┏━━

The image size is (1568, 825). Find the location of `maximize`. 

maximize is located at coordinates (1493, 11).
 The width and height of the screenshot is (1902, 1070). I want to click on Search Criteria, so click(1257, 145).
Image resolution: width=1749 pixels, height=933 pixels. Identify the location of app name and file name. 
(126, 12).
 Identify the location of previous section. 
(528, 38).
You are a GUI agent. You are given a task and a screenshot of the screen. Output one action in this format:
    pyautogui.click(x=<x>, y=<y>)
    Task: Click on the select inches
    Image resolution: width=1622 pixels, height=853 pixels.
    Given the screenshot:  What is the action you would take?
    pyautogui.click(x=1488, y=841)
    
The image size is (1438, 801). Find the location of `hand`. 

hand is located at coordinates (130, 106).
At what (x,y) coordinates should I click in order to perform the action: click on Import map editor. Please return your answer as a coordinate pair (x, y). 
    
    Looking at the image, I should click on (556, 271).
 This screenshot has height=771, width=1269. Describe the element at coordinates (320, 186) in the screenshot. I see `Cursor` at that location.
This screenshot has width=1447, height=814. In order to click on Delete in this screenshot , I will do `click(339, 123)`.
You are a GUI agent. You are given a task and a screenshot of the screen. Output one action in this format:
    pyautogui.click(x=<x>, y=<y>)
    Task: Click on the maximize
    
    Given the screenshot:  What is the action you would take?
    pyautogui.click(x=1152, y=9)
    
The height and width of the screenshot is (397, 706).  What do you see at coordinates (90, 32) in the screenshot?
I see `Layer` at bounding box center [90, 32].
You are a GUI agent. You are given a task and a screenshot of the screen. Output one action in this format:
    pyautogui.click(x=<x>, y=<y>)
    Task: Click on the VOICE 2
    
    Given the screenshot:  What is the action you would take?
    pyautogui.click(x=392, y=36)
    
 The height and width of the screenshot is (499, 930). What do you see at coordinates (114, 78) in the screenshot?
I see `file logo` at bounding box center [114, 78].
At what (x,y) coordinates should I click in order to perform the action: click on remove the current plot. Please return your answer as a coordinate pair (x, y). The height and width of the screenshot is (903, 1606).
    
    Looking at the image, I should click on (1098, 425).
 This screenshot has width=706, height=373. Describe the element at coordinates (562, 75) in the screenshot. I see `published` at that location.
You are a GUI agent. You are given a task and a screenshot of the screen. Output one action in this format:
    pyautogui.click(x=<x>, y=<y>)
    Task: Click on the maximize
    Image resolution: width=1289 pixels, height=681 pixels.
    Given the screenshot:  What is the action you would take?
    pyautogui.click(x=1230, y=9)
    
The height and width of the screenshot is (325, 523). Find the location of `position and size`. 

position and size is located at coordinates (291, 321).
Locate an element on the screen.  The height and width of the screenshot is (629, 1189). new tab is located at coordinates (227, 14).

┗━━

Present each nonblank line of the rows above as a Markdown table with the columns Index, holding the line's sequence number, and Content, holding the line itself.

| Index | Content |
|---|---|
| 1 | The image size is (1568, 825). Find the location of `maximize`.  |
| 2 | maximize is located at coordinates (1493, 11). |
| 3 |  The width and height of the screenshot is (1902, 1070). I want to click on Search Criteria, so click(1257, 145). |
| 4 | Image resolution: width=1749 pixels, height=933 pixels. Identify the location of app name and file name.  |
| 5 | (126, 12). |
| 6 |  Identify the location of previous section.  |
| 7 | (528, 38). |
| 8 | You are a GUI agent. You are given a task and a screenshot of the screen. Output one action in this format: |
| 9 |     pyautogui.click(x=<x>, y=<y>) |
| 10 |     Task: Click on the select inches |
| 11 |     Image resolution: width=1622 pixels, height=853 pixels. |
| 12 |     Given the screenshot:  What is the action you would take? |
| 13 |     pyautogui.click(x=1488, y=841) |
| 14 | The image size is (1438, 801). Find the location of `hand`.  |
| 15 | hand is located at coordinates (130, 106). |
| 16 | At what (x,y) coordinates should I click in order to perform the action: click on Import map editor. Please return your answer as a coordinate pair (x, y).  |
| 17 |     Looking at the image, I should click on (556, 271). |
| 18 |  This screenshot has height=771, width=1269. Describe the element at coordinates (320, 186) in the screenshot. I see `Cursor` at that location. |
| 19 | This screenshot has width=1447, height=814. In order to click on Delete in this screenshot , I will do `click(339, 123)`. |
| 20 | You are a GUI agent. You are given a task and a screenshot of the screen. Output one action in this format: |
| 21 |     pyautogui.click(x=<x>, y=<y>) |
| 22 |     Task: Click on the maximize |
| 23 |     Given the screenshot:  What is the action you would take? |
| 24 |     pyautogui.click(x=1152, y=9) |
| 25 | The height and width of the screenshot is (397, 706).  What do you see at coordinates (90, 32) in the screenshot? |
| 26 | I see `Layer` at bounding box center [90, 32]. |
| 27 | You are a GUI agent. You are given a task and a screenshot of the screen. Output one action in this format: |
| 28 |     pyautogui.click(x=<x>, y=<y>) |
| 29 |     Task: Click on the VOICE 2 |
| 30 |     Given the screenshot:  What is the action you would take? |
| 31 |     pyautogui.click(x=392, y=36) |
| 32 |  The height and width of the screenshot is (499, 930). What do you see at coordinates (114, 78) in the screenshot? |
| 33 | I see `file logo` at bounding box center [114, 78]. |
| 34 | At what (x,y) coordinates should I click in order to perform the action: click on remove the current plot. Please return your answer as a coordinate pair (x, y). The height and width of the screenshot is (903, 1606). |
| 35 |     Looking at the image, I should click on (1098, 425). |
| 36 |  This screenshot has width=706, height=373. Describe the element at coordinates (562, 75) in the screenshot. I see `published` at that location. |
| 37 | You are a GUI agent. You are given a task and a screenshot of the screen. Output one action in this format: |
| 38 |     pyautogui.click(x=<x>, y=<y>) |
| 39 |     Task: Click on the maximize |
| 40 |     Image resolution: width=1289 pixels, height=681 pixels. |
| 41 |     Given the screenshot:  What is the action you would take? |
| 42 |     pyautogui.click(x=1230, y=9) |
| 43 | The height and width of the screenshot is (325, 523). Find the location of `position and size`.  |
| 44 | position and size is located at coordinates (291, 321). |
| 45 | Locate an element on the screen.  The height and width of the screenshot is (629, 1189). new tab is located at coordinates (227, 14). |